6. Map Secrets to Environment Variables in your script:

   Use envrionmental variables to map each secret. For example:

   env:
     SNOWFLAKE_CONNECTIONS_MYCONNECTION_AUTHENTICATOR: 'SNOWFLAKE_JWT'
     SNOWFLAKE_CONNECTIONS_MYCONNECTION_PRIVATE_KEY_RAW: $(SNOWFLAKE_PRIVATE_KEY_RAW)
     SNOWFLAKE_CONNECTIONS_MYCONNECTION_ACCOUNT: $(SNOWFLAKE_ACCOUNT)
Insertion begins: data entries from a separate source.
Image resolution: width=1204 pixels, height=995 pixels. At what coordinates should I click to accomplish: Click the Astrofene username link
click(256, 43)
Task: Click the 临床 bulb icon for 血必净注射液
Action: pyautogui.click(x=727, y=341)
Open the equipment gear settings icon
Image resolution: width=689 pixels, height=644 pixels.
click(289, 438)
7. [Optional] Set Up a Passphrase if Private Key is Encrypted:

   Add an additional environment variable named PRIVATE_KEY_PASSPHRASE and set it to the private key passphrase. This passphrase will be used by Snowflake to decrypt the private key.

     env:
       PRIVATE_KEY_PASSPHRASE: $(PASSPHRASE)  # Passphrase is only necessary if private key is encrypted.

8. [Extra] Using Password Instead of Private Key:

   Unset the environment variable SNOWFLAKE_CONNECTIONS_MYCONNECTION_AUTHENTICATOR and then add a new variable with the password as follows:

   env:
     SNOWFLAKE_CONNECTIONS_MYCONNECTION_USER: $(SNOWFLAKE_USER)
     SNOWFLAKE_CONNECTIONS_MYCONNECTION_ACCOUNT: $(SNOWFLAKE_ACCOUNT)
     SNOWFLAKE_CONNECTIONS_MYCONNECTION_PASSWORD: $(SNOWFLAKE_PASSWORD)

9. [Extra] Define config.toml Within the YAML File:

You can create the config.toml file directly within your YAML pipeline using a shell command. Here’s how to do it:

- script: |
    cat <<EOF > config.toml
    default_connection_name = "myconnection" 
      
    [connections] 
    [connections.myconnection]
    user = ""
    EOF
  displayName: 'Create Sample File with Multiple Lines'

For more information on setting Snowflake credentials using environment variables, refer to the Snowflake CLI documentation.

Full Example Usage

Configuration File

default_connection_name = "myconnection"

[connections]
[connections.myconnection]
user = ""

YAML Pipeline

trigger:
- main

pool:
  vmImage: ubuntu-latest

steps:
- task: ConfigureSnowflakeCLI@0
  inputs:
    configFilePath: './config.toml'
    cliVersion: 'latest'
  displayName: SnowflakeCliTest

- script: |
    snow --version
    snow connection test
  env:
    SNOWFLAKE_CONNECTIONS_MYCONNECTION_AUTHENTICATOR: 'SNOWFLAKE_JWT'
    SNOWFLAKE_CONNECTIONS_MYCONNECTION_USER: $(SNOWFLAKE_USER)
    SNOWFLAKE_CONNECTIONS_MYCONNECTION_ACCOUNT: $(SNOWFLAKE_ACCOUNT)
    SNOWFLAKE_CONNECTIONS_MYCONNECTION_PRIVATE_KEY_RAW: $(SNOWFLAKE_PRIVATE_KEY_RAW)
    PRIVATE_KEY_PASSPHRASE: $(PASSPHRASE)  # Passphrase is only necessary if private key is encrypted.